• Passage shown

This certainly sounds good to me.

Cheers, Gidon


On Wed, Feb 17, 2021 at 7:36 PM Antoine Pitrou <anto...@python.org> wrote:

>
> I don't think any notion of threading should be present in the
> implementation, except for the required locks around shared structures.
>  I don't know where the idea of a "main thread" comes from, but it
> probably shouldn't exist in a C++ library.
>
> Regards
>
> Antoine.
>
>
>
> Le 17/02/2021 à 18:34, Gidon Gershinsky a écrit :
> > Just to clarify. There are two options, which one do you refer to? A
> design
> > with a main thread that handles projections and the keys (relevant for
> the
> > projected columns); or the current code with any thread allowed to handle
> > full file reading, inc the footer, column projections and their keys? Can
> > you finalize this with Micah?
> > The good news is, Tham is still interested to resume this work, and is ok
> > with either option. Please let her know whether the current threading
> model
> > stays, or should be modified with the changes proposed in the doc (for
> the
> > latter, some guidance with the details would be needed).

• Material for the task
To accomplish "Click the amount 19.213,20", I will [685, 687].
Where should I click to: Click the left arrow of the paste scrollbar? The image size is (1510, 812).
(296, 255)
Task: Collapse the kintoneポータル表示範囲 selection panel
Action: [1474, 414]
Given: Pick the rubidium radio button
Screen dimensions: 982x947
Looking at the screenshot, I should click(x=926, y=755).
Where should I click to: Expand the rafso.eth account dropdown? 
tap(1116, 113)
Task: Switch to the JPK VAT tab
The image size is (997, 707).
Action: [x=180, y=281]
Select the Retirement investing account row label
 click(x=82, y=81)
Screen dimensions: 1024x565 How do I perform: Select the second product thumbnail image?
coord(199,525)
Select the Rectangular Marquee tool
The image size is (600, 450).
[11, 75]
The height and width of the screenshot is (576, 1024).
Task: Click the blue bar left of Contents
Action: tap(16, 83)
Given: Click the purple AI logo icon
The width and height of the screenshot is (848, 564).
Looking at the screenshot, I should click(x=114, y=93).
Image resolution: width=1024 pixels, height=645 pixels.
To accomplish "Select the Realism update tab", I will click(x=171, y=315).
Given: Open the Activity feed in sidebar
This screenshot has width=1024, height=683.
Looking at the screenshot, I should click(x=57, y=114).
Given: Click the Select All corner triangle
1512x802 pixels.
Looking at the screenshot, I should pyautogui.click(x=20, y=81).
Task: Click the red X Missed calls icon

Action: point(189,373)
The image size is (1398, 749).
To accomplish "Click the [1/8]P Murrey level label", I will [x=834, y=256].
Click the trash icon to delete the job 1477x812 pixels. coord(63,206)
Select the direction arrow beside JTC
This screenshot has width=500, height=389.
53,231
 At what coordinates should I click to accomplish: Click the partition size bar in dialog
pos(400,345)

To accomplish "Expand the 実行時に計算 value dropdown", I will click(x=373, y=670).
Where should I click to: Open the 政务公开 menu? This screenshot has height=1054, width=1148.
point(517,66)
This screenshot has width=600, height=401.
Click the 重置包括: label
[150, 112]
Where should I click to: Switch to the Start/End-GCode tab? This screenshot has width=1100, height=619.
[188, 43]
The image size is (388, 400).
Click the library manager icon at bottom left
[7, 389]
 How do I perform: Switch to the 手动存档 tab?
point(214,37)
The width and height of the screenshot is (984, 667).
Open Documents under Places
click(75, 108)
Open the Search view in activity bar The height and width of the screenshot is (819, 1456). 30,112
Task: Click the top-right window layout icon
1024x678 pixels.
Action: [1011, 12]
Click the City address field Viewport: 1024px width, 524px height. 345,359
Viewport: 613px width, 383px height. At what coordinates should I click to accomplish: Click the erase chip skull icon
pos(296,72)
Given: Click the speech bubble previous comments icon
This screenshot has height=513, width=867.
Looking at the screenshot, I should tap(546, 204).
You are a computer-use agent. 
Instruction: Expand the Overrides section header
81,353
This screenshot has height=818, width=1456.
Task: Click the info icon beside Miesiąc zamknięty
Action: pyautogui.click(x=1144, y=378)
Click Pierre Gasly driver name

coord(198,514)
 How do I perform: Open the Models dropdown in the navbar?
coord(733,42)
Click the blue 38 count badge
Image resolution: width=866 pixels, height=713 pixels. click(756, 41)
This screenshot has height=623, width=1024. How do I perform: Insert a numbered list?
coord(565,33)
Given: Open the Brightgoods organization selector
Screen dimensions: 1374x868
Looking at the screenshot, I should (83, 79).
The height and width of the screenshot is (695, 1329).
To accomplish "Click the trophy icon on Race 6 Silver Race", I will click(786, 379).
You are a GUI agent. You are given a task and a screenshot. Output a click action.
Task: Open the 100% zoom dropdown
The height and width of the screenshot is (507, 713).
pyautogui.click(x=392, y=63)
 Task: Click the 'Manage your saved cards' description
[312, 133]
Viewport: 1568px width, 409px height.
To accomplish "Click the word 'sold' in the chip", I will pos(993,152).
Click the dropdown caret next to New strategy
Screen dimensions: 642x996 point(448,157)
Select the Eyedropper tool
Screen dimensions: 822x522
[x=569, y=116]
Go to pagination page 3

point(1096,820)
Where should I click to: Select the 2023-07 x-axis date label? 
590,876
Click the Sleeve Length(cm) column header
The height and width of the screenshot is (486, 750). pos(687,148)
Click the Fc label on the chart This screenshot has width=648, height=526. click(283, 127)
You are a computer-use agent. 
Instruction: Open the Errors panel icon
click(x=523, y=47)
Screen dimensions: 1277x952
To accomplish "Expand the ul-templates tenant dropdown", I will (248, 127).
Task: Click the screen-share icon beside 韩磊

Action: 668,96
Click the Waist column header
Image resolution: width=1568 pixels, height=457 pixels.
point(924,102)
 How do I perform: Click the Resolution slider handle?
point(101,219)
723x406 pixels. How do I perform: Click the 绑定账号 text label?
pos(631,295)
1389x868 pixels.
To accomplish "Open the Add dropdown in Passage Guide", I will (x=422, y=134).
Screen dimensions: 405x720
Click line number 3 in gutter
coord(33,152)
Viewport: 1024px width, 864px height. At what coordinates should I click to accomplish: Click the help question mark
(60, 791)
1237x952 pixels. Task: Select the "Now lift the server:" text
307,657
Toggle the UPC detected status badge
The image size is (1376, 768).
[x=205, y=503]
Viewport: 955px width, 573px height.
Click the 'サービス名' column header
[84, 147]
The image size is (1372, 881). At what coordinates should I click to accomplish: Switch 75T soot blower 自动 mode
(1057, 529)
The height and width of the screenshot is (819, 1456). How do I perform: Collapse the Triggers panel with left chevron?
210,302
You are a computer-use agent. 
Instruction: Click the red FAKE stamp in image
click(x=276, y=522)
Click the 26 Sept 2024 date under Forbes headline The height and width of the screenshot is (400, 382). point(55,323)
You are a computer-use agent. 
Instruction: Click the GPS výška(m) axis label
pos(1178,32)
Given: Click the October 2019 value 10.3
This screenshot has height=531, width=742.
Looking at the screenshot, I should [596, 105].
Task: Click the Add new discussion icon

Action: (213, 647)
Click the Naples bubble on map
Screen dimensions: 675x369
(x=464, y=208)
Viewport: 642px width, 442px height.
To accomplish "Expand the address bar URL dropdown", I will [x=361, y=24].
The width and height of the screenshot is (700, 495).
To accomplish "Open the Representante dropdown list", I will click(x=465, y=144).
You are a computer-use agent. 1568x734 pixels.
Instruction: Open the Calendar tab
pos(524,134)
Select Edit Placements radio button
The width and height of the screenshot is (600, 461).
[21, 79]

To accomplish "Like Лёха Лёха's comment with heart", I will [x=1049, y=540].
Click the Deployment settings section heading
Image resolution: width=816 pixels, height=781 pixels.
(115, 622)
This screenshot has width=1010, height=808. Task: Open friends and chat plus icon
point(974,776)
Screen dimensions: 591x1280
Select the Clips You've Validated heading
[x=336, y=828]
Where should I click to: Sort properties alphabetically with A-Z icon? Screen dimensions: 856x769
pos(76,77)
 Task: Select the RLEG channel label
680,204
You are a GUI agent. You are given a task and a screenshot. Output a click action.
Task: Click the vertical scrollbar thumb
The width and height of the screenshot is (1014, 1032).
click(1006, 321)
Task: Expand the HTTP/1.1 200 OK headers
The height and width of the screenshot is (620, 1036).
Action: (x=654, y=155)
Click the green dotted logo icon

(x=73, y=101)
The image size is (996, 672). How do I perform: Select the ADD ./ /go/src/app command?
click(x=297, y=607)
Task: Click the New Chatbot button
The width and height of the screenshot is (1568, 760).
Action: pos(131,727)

• Requests
- a) Lay out the lines of the listing between the line containing "Click the Fc" and the line containing "will (248, 127).", inclusive, as a JSON list of strings with one string per line and any blank lines omitted.
- b) Carry on the email thread about threading in the C++ library from the point where it stops.
The email thread and the listing are unrelated material.

• Responses
- a)
[
  "Click the Fc label on the chart This screenshot has width=648, height=526. click(283, 127)",
  "You are a computer-use agent. ",
  "Instruction: Open the Errors panel icon",
  "click(x=523, y=47)",
  "Screen dimensions: 1277x952",
  "To accomplish \"Expand the ul-templates tenant dropdown\", I will (248, 127)."
]

- b)
> >
> > Cheers, Gidon
> >
> >
> > On Wed, Feb 17, 2021 at 2:40 PM Antoine Pitrou <anto...@python.org>
> wrote:
> >
> >>
> >>
> >> Le 17/02/2021 à 12:47, Gidon Gershinsky a écrit :
> >>> From the doc,
> >>> "To maintain consistency with the style of parquet-cpp, the above
> >>> structures should not be explicitly synchronized with individual
> mutexes.
> >>> In the case of a parquet::arrow::FileReader, the request to read a
> given
> >>> selection of row groups and columns is issued from a single main
> thread.
> >>> Note that this does require that all keys required for a read are
> >> assembled
> >>> on the main thread so that DecryptionKeyRetriever objects are not
> >> directly
> >>> accessing any caches"
> >>>
> >>> The current PR code doesn't require a single main thread. Any thread
> can
> >>> read any file, both footer and pages. So the key cache is shared, to
> save
> >>> N-1 interactions with the KMS server.
> >>
> >> I don't think there's any contention on this.  IMHO the only concerns
> >> are about the implementation, not the semantics.
> >>
> >> Best regards
> >>
> >> Antoine.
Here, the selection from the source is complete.